Отрывок
=-=-=-=-=

Не только стук трамвайных колес кажется нам знакомым, но и мелодика, и фонетика здешней речи. Людям, знающим португальский (если они не португальцы и не русские), когда они слышат русский язык, кажется, что это португальский. В Лиссабоне мне постоянно казалось, что я слышу русскую речь. У португальцев тоже есть знаменитая фонема «ы», не говоря уже о шипящих. <…> Не потому ли у них так же много каменных и бронзовых поэтов, стоящих и сидящих на широких площадях и в узких почти отвесных переулках с героически карабкающимися вверх трамваями, в скверах на отвоеванных у холмистого ландшафта террасах и перед кафе. На постаменте слово «poeta» и имя. До обидного немногие мне знакомы. Но ведь и каменные и бронзовые поэты на русских дождливых улицах, оснежённых площадях и в темных аллеях остальному миру, за парой исключений, неизвестны. Вот в поле моего зрения сразу трое, из которых двоих я знаю! Над площадью, названной в его честь, возвышается Луиш де Камоэнс, а за столиком на террасе кафе «А Бразилейра» сидит Фернандо Пессоа. Между ними на еще одной маленькой площади, носящей его имя, — Антониу Рибейру Шиаду, «poeta», как удалось выяснить, друживший с Камоэнсом. У него довольно язвительное выражение лица, и он, кажется, спрашивает со своего постамента, понимают ли туристы, присаживающиеся за столик к бронзовому Пессоа (я не решилась это сделать), над какой пропастью этот столик стоит, какая под ним клокочет бездна «саудаде» (так называется эта знаменитая португальская черта, переводимая, вероятно, как тоска, но мне кажется, дополнительно включающая в себя некоторую меланхолическую мягкость, незлая тоска).

=-=-=-=-=

Записи набора данных
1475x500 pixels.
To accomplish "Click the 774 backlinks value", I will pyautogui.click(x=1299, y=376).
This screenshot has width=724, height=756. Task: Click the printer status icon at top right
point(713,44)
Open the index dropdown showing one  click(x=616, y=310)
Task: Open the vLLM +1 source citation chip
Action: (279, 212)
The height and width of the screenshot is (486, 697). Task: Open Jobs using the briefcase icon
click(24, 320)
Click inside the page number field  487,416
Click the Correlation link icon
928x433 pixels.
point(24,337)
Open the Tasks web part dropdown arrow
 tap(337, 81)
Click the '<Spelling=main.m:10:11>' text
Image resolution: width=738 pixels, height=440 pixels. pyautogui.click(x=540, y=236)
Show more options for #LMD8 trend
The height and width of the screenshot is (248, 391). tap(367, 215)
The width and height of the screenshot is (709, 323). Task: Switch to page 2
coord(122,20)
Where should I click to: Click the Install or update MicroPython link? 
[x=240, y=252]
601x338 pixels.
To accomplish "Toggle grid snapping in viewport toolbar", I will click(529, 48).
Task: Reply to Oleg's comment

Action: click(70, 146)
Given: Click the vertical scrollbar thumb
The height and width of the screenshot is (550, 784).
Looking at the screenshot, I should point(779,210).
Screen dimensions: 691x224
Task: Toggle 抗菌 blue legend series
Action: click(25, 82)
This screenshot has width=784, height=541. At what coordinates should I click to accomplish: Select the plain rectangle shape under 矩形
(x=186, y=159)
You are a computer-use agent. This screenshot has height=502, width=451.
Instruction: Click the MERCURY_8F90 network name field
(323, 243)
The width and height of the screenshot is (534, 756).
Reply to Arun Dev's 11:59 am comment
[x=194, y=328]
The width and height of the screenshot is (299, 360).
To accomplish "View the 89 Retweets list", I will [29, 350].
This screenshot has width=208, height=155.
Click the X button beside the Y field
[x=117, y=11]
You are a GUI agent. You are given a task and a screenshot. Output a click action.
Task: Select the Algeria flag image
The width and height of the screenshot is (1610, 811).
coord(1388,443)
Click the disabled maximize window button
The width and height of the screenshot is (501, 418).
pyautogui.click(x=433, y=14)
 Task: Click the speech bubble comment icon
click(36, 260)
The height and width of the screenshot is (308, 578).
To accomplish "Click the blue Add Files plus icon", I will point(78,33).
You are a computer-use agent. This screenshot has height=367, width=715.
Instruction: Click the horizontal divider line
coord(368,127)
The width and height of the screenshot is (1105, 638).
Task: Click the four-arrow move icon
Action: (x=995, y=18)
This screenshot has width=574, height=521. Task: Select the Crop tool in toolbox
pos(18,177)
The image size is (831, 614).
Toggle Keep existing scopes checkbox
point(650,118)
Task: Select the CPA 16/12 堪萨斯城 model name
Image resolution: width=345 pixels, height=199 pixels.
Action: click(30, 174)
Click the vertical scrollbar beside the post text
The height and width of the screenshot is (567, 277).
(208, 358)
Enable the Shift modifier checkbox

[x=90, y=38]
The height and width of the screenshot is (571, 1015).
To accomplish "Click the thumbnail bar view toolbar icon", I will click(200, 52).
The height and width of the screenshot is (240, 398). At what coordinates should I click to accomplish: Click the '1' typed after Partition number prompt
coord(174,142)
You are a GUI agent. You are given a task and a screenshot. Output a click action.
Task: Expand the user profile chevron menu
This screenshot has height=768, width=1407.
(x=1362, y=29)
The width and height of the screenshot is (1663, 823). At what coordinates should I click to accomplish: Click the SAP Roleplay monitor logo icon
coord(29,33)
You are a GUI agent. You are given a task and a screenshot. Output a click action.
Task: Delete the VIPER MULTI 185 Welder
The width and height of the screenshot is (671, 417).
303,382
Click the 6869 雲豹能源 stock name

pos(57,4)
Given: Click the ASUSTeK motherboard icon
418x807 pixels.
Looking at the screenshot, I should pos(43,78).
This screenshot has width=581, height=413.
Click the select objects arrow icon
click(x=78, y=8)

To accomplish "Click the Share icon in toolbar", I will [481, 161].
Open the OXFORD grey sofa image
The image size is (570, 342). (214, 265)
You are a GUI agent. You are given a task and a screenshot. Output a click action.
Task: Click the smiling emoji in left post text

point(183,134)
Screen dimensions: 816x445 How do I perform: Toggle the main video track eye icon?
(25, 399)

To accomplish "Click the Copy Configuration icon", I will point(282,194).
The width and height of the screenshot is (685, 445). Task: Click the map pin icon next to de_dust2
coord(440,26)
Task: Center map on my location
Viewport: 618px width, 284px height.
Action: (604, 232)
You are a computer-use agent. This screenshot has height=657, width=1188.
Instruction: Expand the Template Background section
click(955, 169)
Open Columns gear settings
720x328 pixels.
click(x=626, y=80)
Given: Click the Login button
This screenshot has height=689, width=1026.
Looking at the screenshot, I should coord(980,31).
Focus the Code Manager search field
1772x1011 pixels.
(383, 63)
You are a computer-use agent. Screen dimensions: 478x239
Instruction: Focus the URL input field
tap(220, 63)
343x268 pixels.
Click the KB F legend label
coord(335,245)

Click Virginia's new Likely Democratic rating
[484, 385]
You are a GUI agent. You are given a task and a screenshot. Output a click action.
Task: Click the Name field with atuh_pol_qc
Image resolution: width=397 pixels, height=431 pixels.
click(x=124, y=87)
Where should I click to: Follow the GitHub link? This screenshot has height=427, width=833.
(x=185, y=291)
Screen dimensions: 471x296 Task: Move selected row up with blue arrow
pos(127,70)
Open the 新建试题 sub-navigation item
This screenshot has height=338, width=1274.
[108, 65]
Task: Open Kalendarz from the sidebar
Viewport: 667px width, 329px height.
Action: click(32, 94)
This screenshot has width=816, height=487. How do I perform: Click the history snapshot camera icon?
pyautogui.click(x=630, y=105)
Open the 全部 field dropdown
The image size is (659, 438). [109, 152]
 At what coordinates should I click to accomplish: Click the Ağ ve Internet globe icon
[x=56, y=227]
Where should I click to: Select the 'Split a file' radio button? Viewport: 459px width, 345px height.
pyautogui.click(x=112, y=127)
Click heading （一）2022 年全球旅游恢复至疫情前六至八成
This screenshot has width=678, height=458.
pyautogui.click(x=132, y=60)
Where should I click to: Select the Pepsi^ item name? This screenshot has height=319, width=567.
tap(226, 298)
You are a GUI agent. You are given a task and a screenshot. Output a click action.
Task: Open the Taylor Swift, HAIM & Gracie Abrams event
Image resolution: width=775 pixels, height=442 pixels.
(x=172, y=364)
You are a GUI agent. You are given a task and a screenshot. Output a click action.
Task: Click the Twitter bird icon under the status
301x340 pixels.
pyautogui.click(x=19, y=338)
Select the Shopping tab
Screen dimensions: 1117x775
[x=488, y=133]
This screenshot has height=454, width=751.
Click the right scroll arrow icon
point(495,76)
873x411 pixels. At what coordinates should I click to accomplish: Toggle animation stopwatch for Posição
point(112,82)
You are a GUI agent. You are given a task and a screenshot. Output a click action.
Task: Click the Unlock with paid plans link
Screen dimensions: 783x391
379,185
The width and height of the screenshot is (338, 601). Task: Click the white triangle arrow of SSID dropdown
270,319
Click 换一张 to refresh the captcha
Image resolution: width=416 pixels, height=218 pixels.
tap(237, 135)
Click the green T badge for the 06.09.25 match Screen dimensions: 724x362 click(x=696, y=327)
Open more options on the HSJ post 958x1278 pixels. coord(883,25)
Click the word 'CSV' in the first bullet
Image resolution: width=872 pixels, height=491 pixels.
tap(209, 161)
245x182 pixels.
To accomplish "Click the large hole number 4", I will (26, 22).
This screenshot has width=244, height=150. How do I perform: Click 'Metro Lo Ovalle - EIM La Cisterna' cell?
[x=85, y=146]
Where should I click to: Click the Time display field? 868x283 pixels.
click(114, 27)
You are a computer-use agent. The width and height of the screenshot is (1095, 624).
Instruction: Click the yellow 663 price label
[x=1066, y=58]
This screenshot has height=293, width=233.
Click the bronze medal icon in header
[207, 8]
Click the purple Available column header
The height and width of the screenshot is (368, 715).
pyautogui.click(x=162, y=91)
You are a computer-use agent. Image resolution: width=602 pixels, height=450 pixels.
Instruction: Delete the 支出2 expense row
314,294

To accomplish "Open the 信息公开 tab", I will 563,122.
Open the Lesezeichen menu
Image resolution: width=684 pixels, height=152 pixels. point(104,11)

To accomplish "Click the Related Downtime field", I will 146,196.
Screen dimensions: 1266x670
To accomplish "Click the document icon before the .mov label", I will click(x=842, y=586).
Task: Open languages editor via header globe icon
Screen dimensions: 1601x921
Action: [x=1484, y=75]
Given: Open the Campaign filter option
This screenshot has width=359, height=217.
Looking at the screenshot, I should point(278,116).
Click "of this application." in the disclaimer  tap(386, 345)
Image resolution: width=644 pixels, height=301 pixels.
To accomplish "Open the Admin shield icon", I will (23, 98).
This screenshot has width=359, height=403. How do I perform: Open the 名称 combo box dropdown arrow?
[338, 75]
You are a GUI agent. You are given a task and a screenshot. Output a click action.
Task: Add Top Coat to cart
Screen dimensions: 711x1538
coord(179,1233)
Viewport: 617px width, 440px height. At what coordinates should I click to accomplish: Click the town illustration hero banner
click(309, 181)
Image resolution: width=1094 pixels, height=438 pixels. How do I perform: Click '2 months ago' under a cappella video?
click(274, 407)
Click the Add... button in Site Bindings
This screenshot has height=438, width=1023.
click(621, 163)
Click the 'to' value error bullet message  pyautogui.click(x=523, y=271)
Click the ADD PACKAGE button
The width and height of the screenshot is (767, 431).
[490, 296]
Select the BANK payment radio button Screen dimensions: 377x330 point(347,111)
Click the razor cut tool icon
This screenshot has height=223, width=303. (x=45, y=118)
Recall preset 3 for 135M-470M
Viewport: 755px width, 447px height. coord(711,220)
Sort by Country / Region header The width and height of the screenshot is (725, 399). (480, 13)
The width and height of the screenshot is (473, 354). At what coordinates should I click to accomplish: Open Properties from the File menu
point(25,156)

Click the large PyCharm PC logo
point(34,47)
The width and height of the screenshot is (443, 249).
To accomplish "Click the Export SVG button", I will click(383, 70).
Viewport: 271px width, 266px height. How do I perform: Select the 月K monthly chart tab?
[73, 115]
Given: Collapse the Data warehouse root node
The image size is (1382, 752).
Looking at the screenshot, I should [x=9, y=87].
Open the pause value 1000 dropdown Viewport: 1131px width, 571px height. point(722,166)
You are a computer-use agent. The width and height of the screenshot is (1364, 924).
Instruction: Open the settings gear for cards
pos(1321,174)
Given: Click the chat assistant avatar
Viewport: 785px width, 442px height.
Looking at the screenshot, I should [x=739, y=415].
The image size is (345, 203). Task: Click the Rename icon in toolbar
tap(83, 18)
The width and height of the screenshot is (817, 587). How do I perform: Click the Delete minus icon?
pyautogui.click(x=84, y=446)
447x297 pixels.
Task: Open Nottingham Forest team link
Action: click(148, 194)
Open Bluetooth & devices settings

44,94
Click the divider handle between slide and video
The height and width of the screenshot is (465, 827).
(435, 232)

=-=-=-=-=

Ответьте на вопросы
(1) Кто сидит за столиком на террасе кафе «А Бразилейра» в отрывке о Лиссабоне?
(2) Продолжите отрывок о Лиссабоне после его последнего предложения.

Ответы по номерам
(1) Бронзовый Фернандо Пессоа.

(2)
<…>
Жители Лиссабона, живущие почти уже три столетия после катастрофы и рядом с ней, знают: какие-то вещи невозможно оставить в прошлом и считать осознанными и преодолёнными. Это знание могло бы быть полезно и всем остальным. Наша катастрофа 1917 года не может исчезнуть, гумилевский трамвай так и блуждает во времени и пространстве. Немецкая (про которую я, столько лет живя в Германии, тоже говорю «наша») катастрофа 1933 года не может исчезнуть. Что тут можно считать осознанным и преодолённым, что делать с этими убитыми миллионами? Неподалеку от тени с ее «good stuff» в Лиссабоне стоит памятник, напоминающий об изгнании полтысячелетия назад португальских евреев. Это означает то же самое: такие вещи никуда не деваются.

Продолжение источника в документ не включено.